Understanding the Meaning of Evil

The English language, like other major languages, is highly nuanced, though you might not know it from contemporary usage. It has the ability to offer a numerous meanings for one simple word, which can range from the scientifically accurate to the emotionally ambiguous. Colloquial usage can erode a lot of the most subtle variations in meaning, over time.

The word "evil" offers a good example. It's used in so many ways: to shame or brand someone society wants to shun, to serve as a warning against certain kinds of behavior, and as a fundamental theological or philosophical principle.

Simply calling up a definition on my iPhone underscores what I'm saying here. As a noun, evil is defined as "morally objectionable behavior." As an adjective: "having or exerting a malignant influence, or morally bad or wrong." But none of these gives me any notion of why people choose evil. It just is.

All through my life, I've itched to understand why people do evil, when good is so manifestly better for an individual and a society. And this questioning led me to keep investigating evil until I realized I had to write a book about both my search and where it took me. So it should be no surprise that I take on the question of evil with great élan in The Constant Choice.

Why have I been so obsessed with evil? Why not just consider it an inevitable part of an imperfect world? I have a short, precise answer: the experience of my childhood in Romania introduced me to evil in an extremely personal way that altered me forever. Since then I've been obsessed with discovering why. I was born in Romania as the Second World War began, and I witnessed great evil in the political turmoil around me from the earliest age.

As Hitler's forces withdrew, Russia moved in, and a Communist regime that quickly swallowed up Romania almost immediately after the war. I stood in my grandfather's home, rousted out of bed, and watched as Communist officials arrested him, took him away and put him in prison, where he was eventually murdered. My brother and I were next: seized, moved to another village, and forced to work long hours. My task was the clean sewersfor more than ten hours per day, six days a week. While my brother and I somehow survived--I was losing weight so rapidly, I could have died--we were eventually released to live in America.

Yet evil followed us. Even in this glorious nation, which gave me freedom and opportunity to be the best I could be, evil changed garb and reappeared in our peaceful, "normal" life, both personally and professionally. I saw otherwise good people doing things my iPhone would clearly define as evil.

So my obsession with the origin of evil continued. In fact, it intensified. It was not simply the cataclysmic expression of evil that troubled me. The world of the past century offers horrific examples of evil: Stalin's extermination of more than 30 million people, the Holocaust, Pol Pot's killing fields, Darfur, Rwanda, Sudan and, at this very moment, the atrocities in Syria. In less dramatic ways, evil resides everywhere human beings connect. In subtle, bigoted remarks. In the harassment and bullying of a school yard. In corporate offices.
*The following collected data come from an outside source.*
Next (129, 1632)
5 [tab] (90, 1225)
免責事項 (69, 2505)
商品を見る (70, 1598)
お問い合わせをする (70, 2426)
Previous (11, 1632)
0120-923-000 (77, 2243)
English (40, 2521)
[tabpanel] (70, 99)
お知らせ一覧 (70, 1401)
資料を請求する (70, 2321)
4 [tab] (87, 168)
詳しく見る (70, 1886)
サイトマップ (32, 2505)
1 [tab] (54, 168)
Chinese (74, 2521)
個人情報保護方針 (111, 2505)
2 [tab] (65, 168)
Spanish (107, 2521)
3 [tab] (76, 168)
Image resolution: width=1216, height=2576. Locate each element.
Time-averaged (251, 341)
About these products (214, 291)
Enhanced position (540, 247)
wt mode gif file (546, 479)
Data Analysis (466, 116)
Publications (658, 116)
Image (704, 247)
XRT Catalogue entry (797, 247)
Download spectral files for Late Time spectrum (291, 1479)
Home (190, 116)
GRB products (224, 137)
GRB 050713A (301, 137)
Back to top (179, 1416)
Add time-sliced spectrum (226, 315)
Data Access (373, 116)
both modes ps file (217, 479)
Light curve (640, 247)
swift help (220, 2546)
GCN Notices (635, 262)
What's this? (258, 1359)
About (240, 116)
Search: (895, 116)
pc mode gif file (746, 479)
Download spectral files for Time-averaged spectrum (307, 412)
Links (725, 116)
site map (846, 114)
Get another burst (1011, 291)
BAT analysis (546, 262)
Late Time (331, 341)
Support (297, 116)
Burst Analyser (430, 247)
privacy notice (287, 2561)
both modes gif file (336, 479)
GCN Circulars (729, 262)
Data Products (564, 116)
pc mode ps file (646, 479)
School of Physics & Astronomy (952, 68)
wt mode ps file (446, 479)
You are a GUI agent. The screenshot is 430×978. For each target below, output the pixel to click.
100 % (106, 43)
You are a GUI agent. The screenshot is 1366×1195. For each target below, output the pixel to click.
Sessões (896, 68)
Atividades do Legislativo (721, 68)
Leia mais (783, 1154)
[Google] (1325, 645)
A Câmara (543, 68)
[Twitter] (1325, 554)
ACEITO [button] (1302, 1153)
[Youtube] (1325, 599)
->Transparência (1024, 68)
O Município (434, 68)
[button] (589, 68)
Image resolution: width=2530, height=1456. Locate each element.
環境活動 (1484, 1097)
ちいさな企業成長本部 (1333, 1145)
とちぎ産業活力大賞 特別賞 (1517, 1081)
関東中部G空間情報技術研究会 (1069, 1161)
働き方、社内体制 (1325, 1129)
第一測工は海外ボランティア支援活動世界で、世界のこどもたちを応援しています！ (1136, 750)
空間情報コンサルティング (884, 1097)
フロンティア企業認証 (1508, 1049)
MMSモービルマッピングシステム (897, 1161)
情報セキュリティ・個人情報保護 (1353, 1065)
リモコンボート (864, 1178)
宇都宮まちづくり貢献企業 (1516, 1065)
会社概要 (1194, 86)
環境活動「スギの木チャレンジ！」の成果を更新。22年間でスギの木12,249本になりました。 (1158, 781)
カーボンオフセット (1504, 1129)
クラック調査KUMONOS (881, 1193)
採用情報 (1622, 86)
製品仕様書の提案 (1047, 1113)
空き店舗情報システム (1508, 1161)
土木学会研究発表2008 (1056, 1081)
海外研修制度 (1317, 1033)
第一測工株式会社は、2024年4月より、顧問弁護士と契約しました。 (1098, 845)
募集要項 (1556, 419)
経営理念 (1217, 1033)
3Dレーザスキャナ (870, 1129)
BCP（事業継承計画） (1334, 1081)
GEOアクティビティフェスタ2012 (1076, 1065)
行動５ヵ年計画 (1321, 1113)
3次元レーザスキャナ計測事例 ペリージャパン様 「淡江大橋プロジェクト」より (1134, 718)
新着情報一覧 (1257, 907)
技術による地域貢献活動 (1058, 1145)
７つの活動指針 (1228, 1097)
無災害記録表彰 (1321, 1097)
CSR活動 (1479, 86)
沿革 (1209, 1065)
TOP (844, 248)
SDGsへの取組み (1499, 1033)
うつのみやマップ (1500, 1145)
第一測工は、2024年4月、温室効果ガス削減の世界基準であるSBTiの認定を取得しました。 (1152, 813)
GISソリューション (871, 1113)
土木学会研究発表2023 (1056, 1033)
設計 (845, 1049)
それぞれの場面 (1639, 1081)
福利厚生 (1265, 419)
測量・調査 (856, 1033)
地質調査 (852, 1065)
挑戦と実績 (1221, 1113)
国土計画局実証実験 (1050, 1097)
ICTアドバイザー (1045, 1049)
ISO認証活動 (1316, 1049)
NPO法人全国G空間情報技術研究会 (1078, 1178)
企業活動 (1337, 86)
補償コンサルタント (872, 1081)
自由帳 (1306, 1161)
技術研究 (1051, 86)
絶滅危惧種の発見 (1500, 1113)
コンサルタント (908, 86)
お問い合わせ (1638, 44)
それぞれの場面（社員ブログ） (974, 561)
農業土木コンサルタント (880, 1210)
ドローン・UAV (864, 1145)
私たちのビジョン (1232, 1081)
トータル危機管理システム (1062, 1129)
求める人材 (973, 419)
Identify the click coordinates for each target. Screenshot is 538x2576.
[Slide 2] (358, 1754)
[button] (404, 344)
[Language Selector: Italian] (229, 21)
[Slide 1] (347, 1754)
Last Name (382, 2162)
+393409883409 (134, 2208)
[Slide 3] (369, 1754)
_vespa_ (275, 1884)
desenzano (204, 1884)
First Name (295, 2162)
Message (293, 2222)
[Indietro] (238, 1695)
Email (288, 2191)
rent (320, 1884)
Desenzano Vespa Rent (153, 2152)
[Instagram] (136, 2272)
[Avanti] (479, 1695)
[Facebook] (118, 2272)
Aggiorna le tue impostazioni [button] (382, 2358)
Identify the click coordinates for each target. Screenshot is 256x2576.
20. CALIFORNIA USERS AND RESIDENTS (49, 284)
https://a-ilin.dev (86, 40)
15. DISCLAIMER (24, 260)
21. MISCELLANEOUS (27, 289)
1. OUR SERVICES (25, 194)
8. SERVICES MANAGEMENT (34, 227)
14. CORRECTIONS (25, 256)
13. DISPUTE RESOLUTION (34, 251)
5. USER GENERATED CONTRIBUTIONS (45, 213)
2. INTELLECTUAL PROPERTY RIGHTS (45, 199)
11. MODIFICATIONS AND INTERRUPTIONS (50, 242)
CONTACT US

Acts "exerting malignant influence" are everywhere. In plain English, acts that harm other people. Every day people commit acts that intentionally or otherwise harm others, one person at a time, or collectively, all without fair or reasonable justification, as in self-defense or a just war. So I've continued to obsess about evil because I've seen in everywhere, not simply with a capital E as in Syria or the Holocaust, or my early youth in Romania, but continuously here in my new home.

We seem to tolerate these acts as natural to mankind, as something to simply be overlooked as a unavoidable part of being human. The boss may be abusive, but he's a good guy, deep in his heart. It's OK to terrorize employees, send people home in tears, as long as it's for the good of the bottom line. "You have to get your hands dirty in business." The truth is, you don't. The best organizations, and the most effective individuals, have the most sterling codes of behavior. There's no need for cruelty in any walk of life. Malignant acts of harm are immoral. People get hurt. Lives go off the rails. Children are wounded for life.

We have a choice. Every day and every hour. My lifelong meditation on evil has convinced me that it's a set of behaviors that may have made sense when, as a species, we needed to survive by force, by cunning, and through violence. But we've reached a point where none of these behavior makes sense anymore. We can choose to abandon it. We must. We can choose to be kind, compassionate people, in eery choice we made, dozens of times every day. And we do it be looking clearly at the harm we do when we choose anger and callousness, or we cheat, or lie, or betray someone for our own supposed gain. Everyone gets hurt in that process. If we commit to better choices, to be better people, one person at a time, we'll build better families, better communities, and a better world.

In The Constant Choice, I get even more specific about what I see as the source of evil behavior in human nature. I'd welcome a conversation with you on how you and I can choose to act without harm to others.